» **EXERCISE PROMPT**:
Can you pick up the tramping trip write-up below from where it stops, writing on from its last sentence?

» **SELECTED TEXT**:

****

I thought a flora and fauna appreciation trip would be a good first easy-medium trip to lead: I could take books and slow down to explain things to people. It would be a different type of trip to my usual medium fit tramp, but one that would keep my pace at a more easy medium one. I think I might have scared some people in the van when I mentioned I had got to Roaring Stag in two and a bit hours on night! I am keen to lead other easy medium trips as it is a fantastic way to meet new and exciting people, rather than the usual medium fit crowd. When I mentioned my latest horror of undertaking the Oxfam trail walk in March I found out Alissa and Rory are both veterans (so I was able to get all sorts of tips). If you fancy donating please go to http://www.oxfam.org.nz/oxfam_trailwalker/ search for Cafe Cruisers and donate for the good cause of four club members: myself, Katy Glenie, Kate Cushing and Megan Banks, all walking 100km in less than 36hrs! Eek.
I thought it might be nice to get everyone to write 5 lines about their experiences of the weekend. Here are the responses. I like the themes!

****

» **SOURCE MATERIAL**:
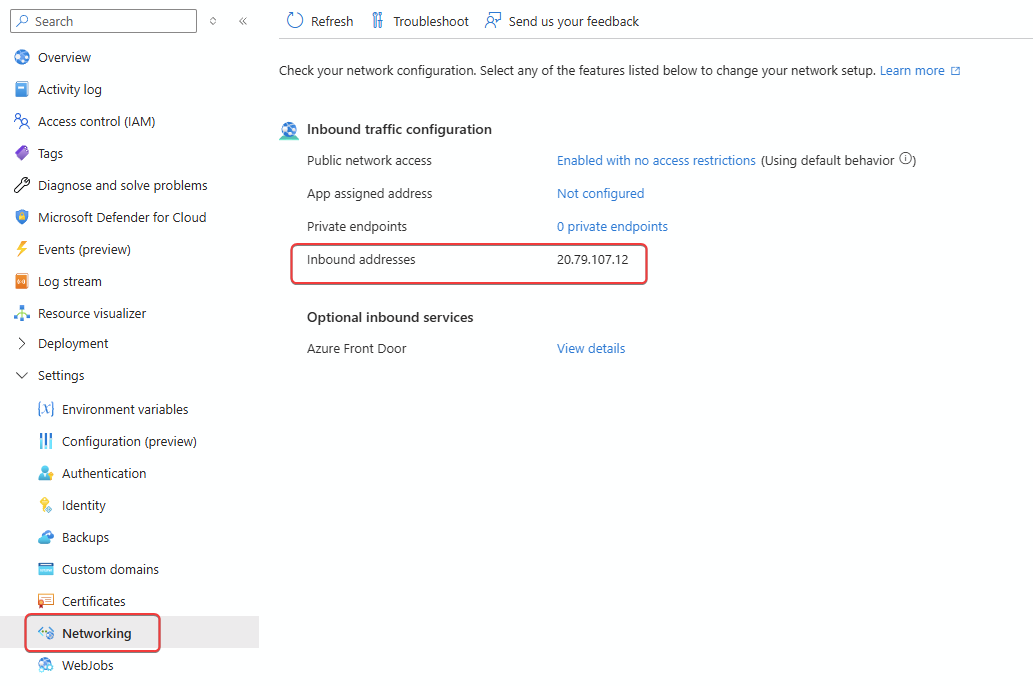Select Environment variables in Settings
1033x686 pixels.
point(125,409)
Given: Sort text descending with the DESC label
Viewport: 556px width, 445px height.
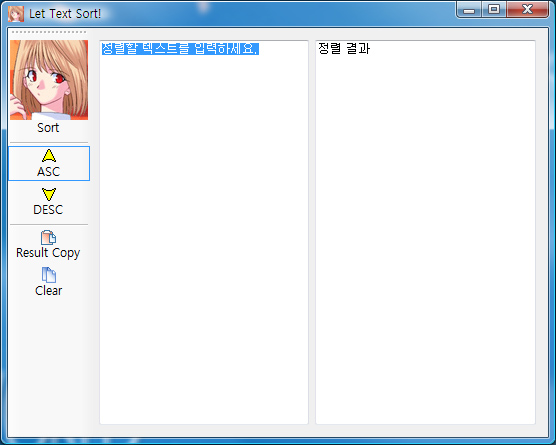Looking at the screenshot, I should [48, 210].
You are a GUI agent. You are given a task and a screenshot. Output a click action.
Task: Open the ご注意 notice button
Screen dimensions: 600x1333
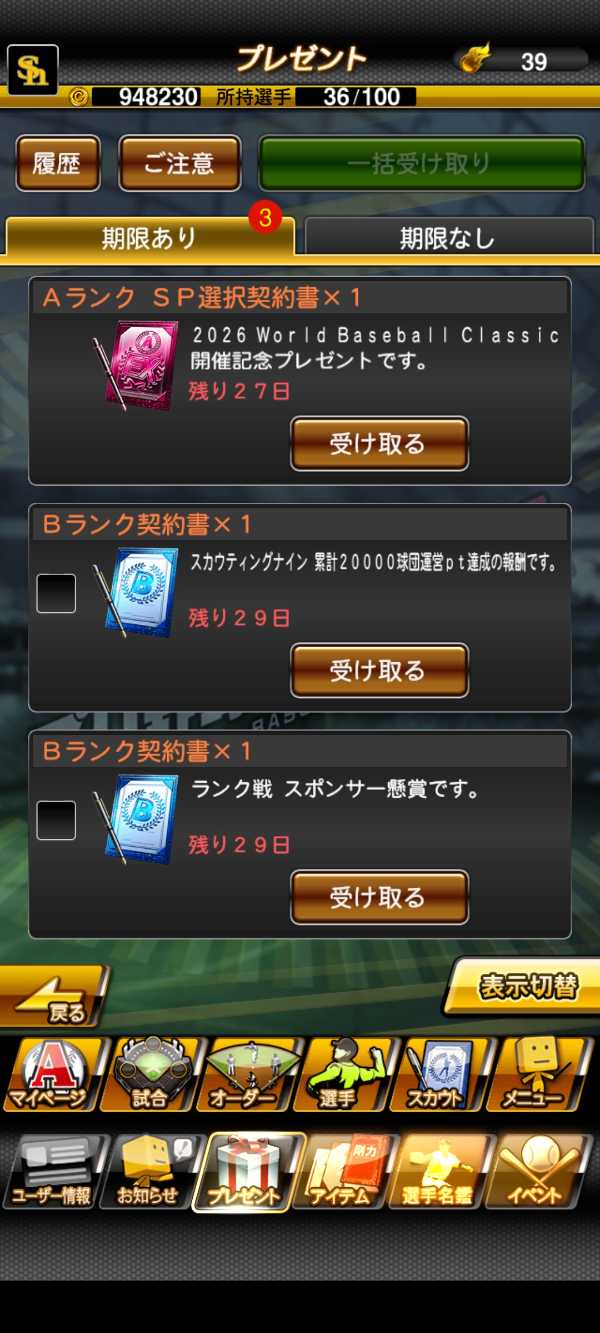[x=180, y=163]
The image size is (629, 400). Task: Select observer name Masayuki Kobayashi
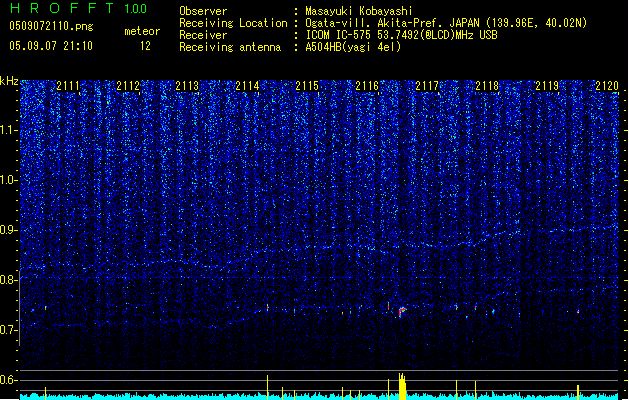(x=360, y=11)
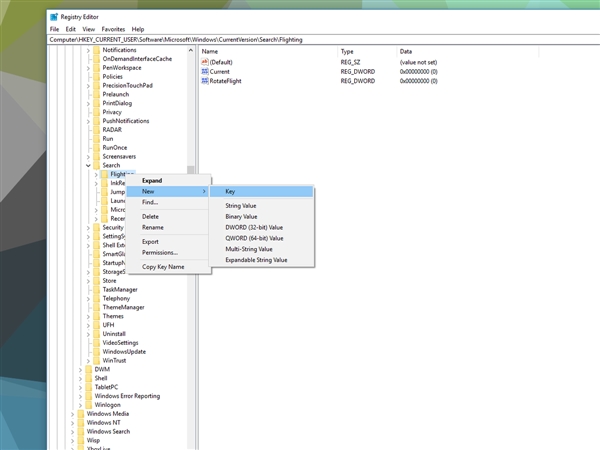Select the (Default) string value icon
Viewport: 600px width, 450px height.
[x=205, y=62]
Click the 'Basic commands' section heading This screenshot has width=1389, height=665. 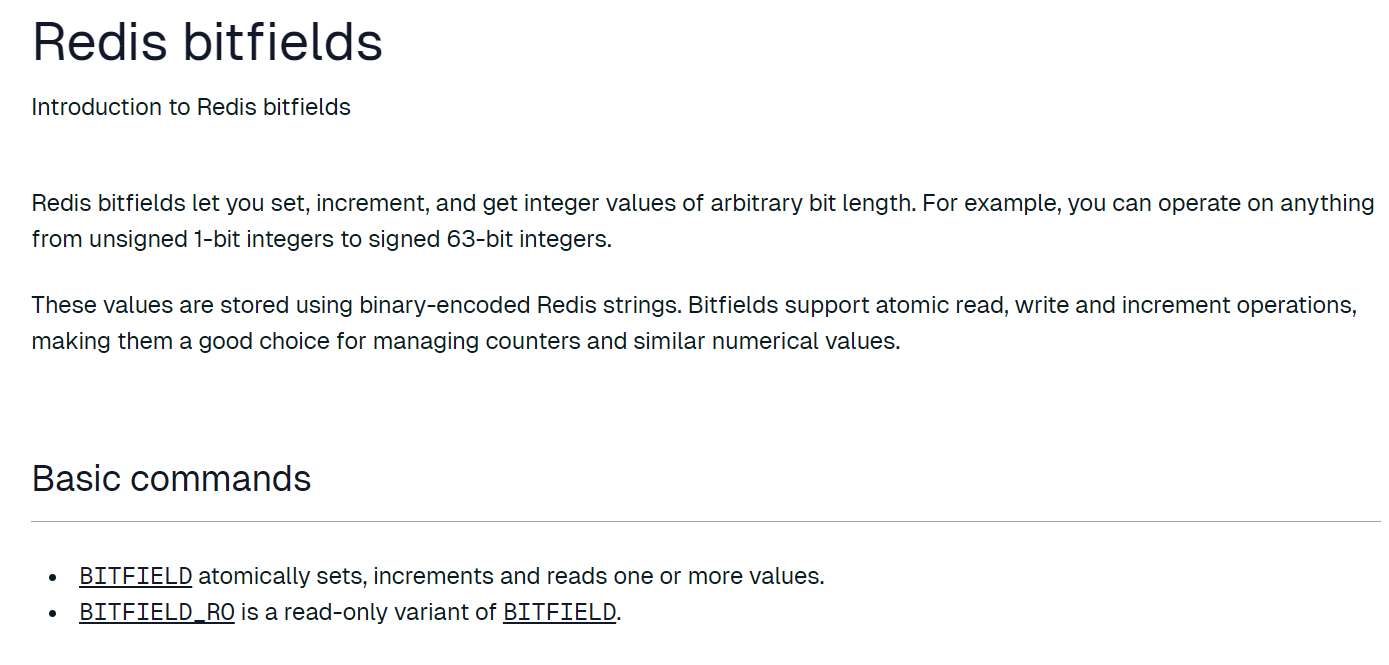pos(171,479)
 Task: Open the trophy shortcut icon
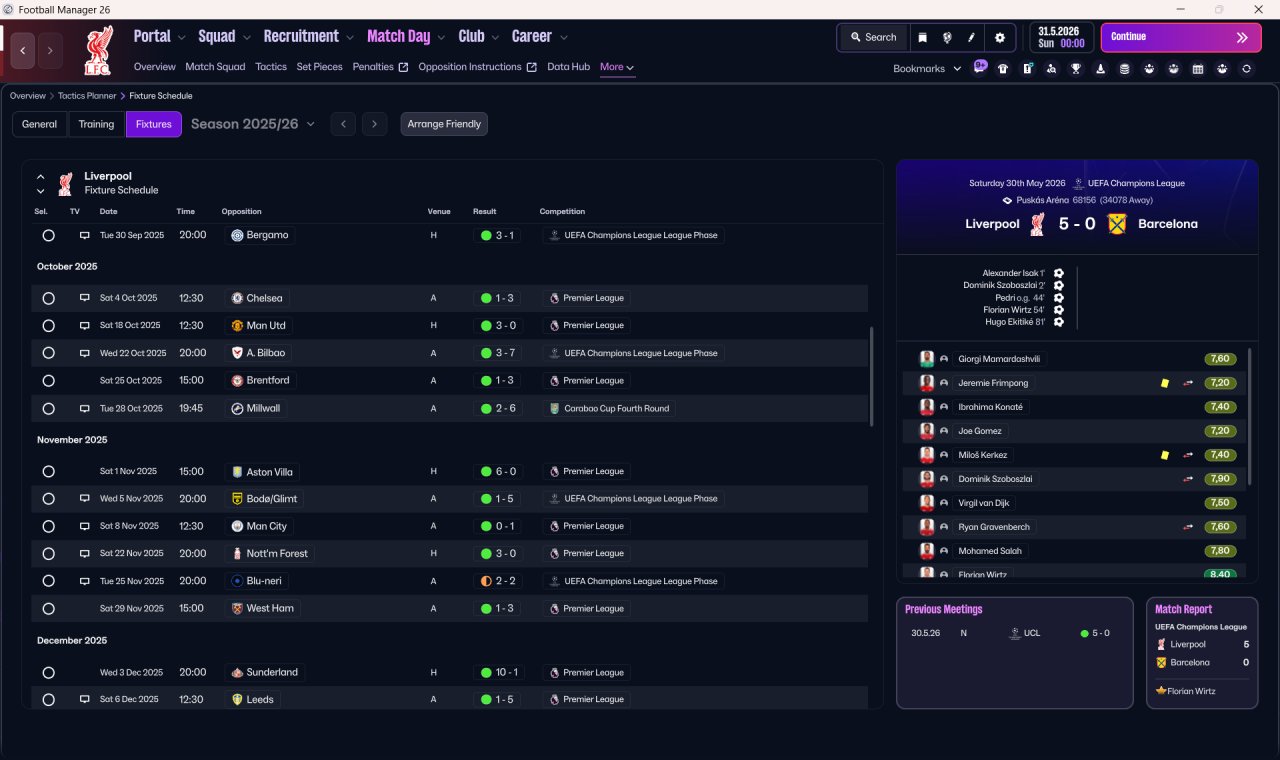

****

» **EXERCISE RESPONSE**:
Rebecca’s Hayter version of adventures to the ‘Roaring Stag’…
Our tramp lead us into the forest of the familiar but largely unknown. We discovered which shrub is mean and which is kind, which hardy tree ferns have scales and which have hairs and there’s those hen and chicken ferns too! The rata trees that ‘cuddle’ whilst all twisted up, dropping out of the canopy hoping to touch the ground and that they are not the only species hanging on for dear life in the forest! If you loose your way, the rimu has a map of contours displayed on its trunk for you to discover.
After a great dinner, as the sunlight fell, the sky became littered with stars and our night adventures began. An eel, some glow worms, spiders in every direction, weta, shrimp and more. The return back to the hut we were set to discover other creatures of the night….of the snoring variety that is.
After a great trip learning all this and so much more, we hear a squeaky tricycle in the forest…or a Tom Tit welcoming us to the road end and the end of our tramp.
Jo Boyle’s memories
Just a few minutes into the tramp, Illona had the group stroking trees. Which, it turns out, is a great way to spot the difference between Kanuka (K for ‘kind’, nice and soft green bits if you stroke it) and Manuka (M for ‘mean’ – as it is a bit prickly when you stroke it).
We spotted the awesome map-like contours on rimu trees trunks and saw some impressive rata trees bracing themselves on host trees.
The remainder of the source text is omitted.